**Task A**
In the paper abstracts below, rewrite the paragraph beginning "Crowdsourcing enables the solicitation" as a short bulleted list that keeps its main facts.
**Task B**
Carry on the paper abstracts below, starting after their last sentence.

Juntao Wang, Yang Liu, Yiling Chen

Crowdsourcing enables the solicitation of forecasts on a variety of prediction tasks from distributed groups of people. How to aggregate the solicited forecasts, which may vary in quality, into an accurate final prediction remains a challenging yet critical question. Studies have found that weighing expert forecasts more in aggregation can improve the accuracy of the aggregated prediction. However, this approach usually requires access to the historical performance data of the forecasters, which are often not available. In this paper, we study the problem of aggregating forecasts without having historical performance data. We propose using peer prediction methods, a family of mechanisms initially designed to truthfully elicit private information in the absence of ground truth verification, to assess the expertise of forecasters, and then using this assessment to improve forecast aggregation. We evaluate our peer-prediction-aided aggregators on a diverse collection of 14 human forecast datasets. Compared with a variety of existing aggregators, our aggregators achieve a significant and consistent improvement on aggregation accuracy measured by the Brier score and the log score. Our results reveal the effectiveness of identifying experts to improve aggregation even without historical data.

Yiling Chen, Yang Liu, Juntao Wang

Wagering mechanisms are one-shot betting mechanisms that elicit agents' predictions of an event. For deterministic wagering mechanisms, an existing impossibility result has shown incompatibility of some desirable theoretical properties. In particular, Pareto optimality (no profitable side bet before allocation) can not be achieved together with weak incentive compatibility, weak budget balance and individual rationality. In this paper, we expand the design space of wagering mechanisms to allow randomization and ask whether there are randomized wagering mechanisms that can achieve all previously considered desirable properties, including Pareto optimality. We answer this question positively with two classes of randomized wagering mechanisms: i) one simple randomized lottery-type implementation of existing deterministic wagering mechanisms, and ii) another family of simple and randomized wagering mechanisms which we call surrogate wagering mechanisms, which are robust to noisy ground truth. This family of mechanisms builds on the idea of learning with noisy labels (Natarajan et al. 2013) as well as a recent extension of this idea to the information elicitation without verification setting (Liu and Chen 2018). We show that a broad family of randomized wagering mechanisms satisfy all desirable theoretical properties.

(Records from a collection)
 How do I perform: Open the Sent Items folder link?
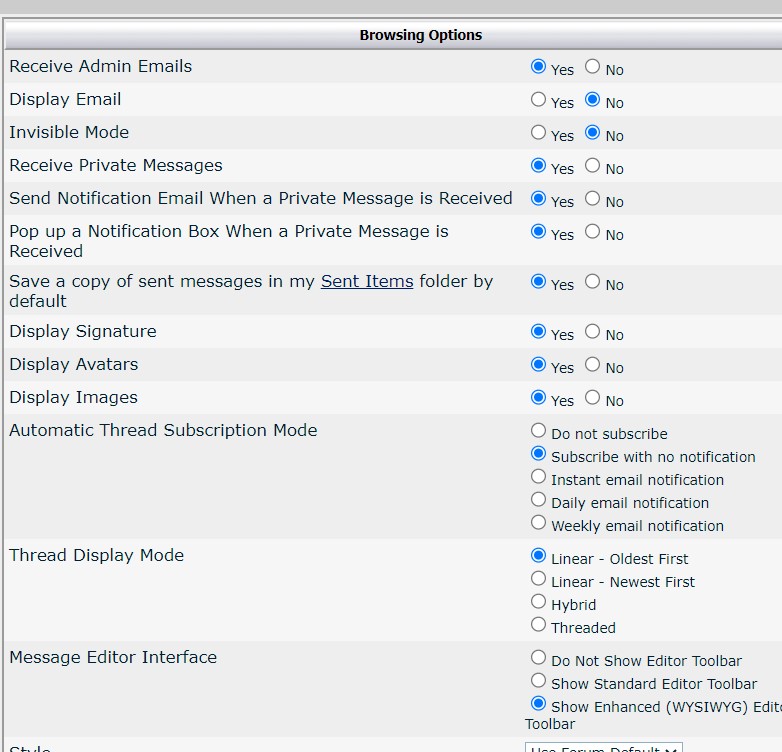click(x=366, y=282)
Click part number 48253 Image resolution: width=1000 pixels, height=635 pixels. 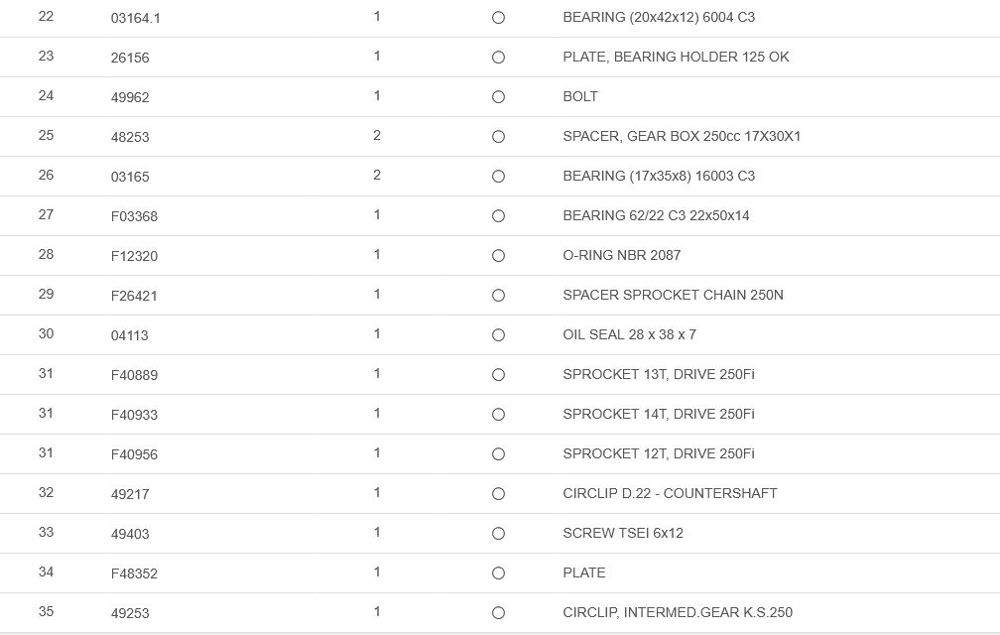point(130,137)
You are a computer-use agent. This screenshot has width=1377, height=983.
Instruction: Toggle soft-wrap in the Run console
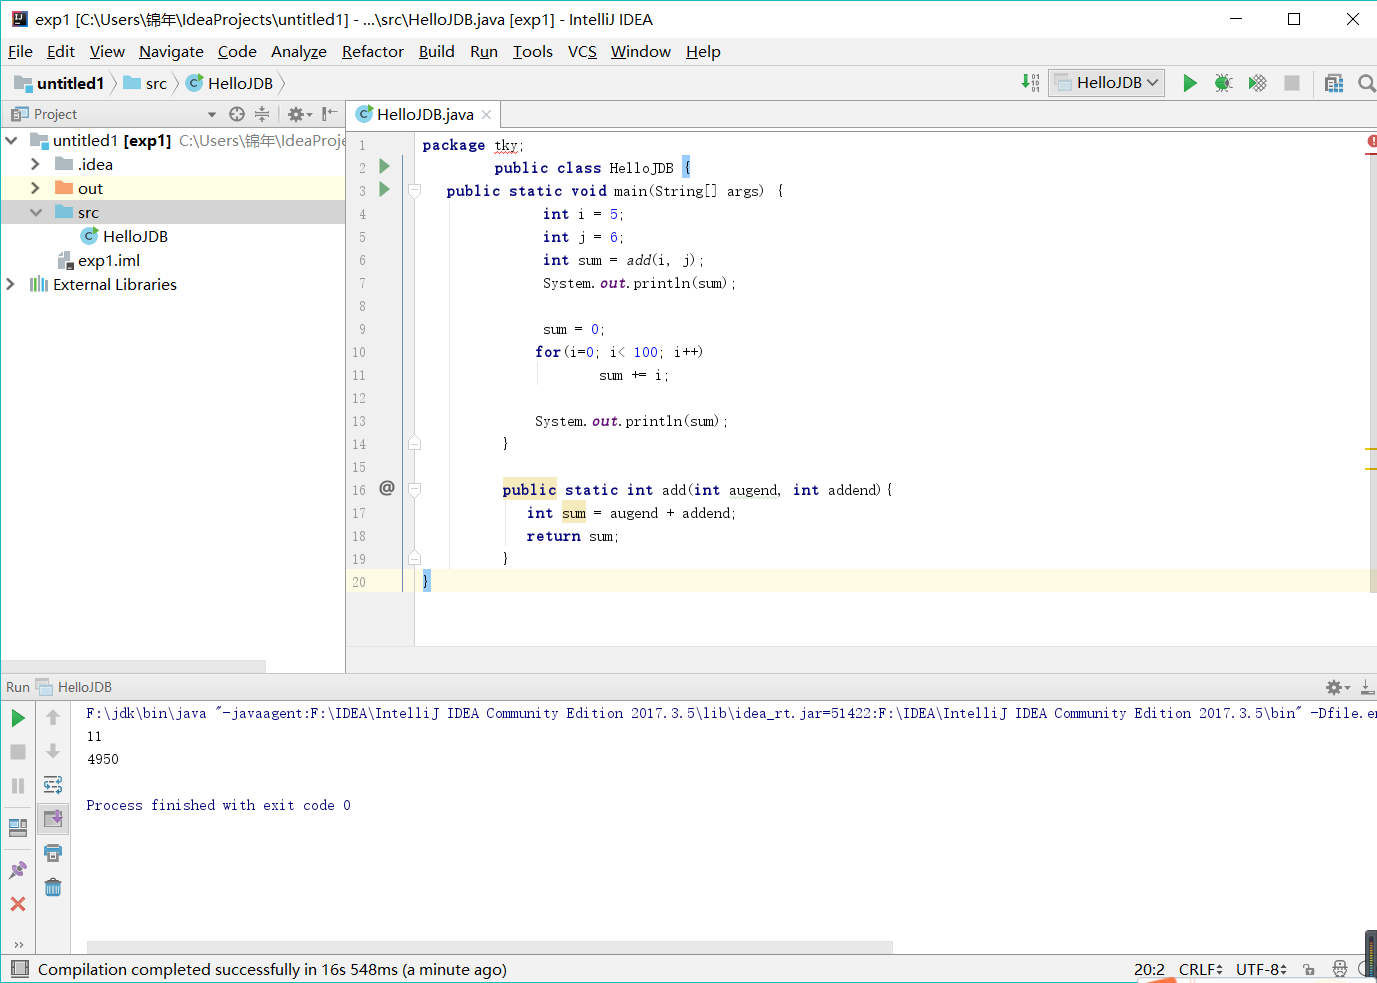point(53,785)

**Answer section A**
- Crowdsourcing gathers forecasts from distributed groups of people, and combining forecasts of varying quality into an accurate prediction is a hard but critical problem.
- Weighting expert forecasts more heavily can improve accuracy, but it usually requires historical performance data on forecasters, which is often unavailable.
- The paper proposes using peer prediction methods to assess forecaster expertise without such data. These mechanisms were originally designed to elicit private information truthfully when ground truth cannot be verified. The assessment is then used to improve aggregation.
- The peer-prediction-aided aggregators were tested on 14 human forecast datasets.
- They consistently and significantly beat a variety of existing aggregators on the Brier score and the log score.
- Identifying experts improves aggregation even without historical data.

**Answer section B**
Yang Liu, Juntao Wang, Yiling Chen

Strictly proper scoring rules (SPSR) are incentive compatible for eliciting information about random variables from strategic agents when the principal can reward agents after the realization of the random variables. They also quantify the quality of elicited information, with more accurate predictions receiving higher scores in expectation. In this paper, we extend such scoring rules to settings where a principal elicits private probabilistic beliefs but only has access to agents' reports. We name our solution \emph{Surrogate Scoring Rules} (SSR). SSR build on a bias correction step and an error rate estimation procedure for a reference answer defined using agents' reports. We show that, with a single bit of information about the prior distribution of the random variables, SSR in a multi-task setting recover SPSR in expectation, as if having access to the ground truth. Therefore, a salient feature of SSR is that they quantify the quality of information despite the lack of ground truth, just as SPSR do for the setting \emph{with} ground truth. As a by-product, SSR induce \emph{dominant truthfulness} in reporting. Our method is verified both theoretically and empirically using data collected from real human forecasters.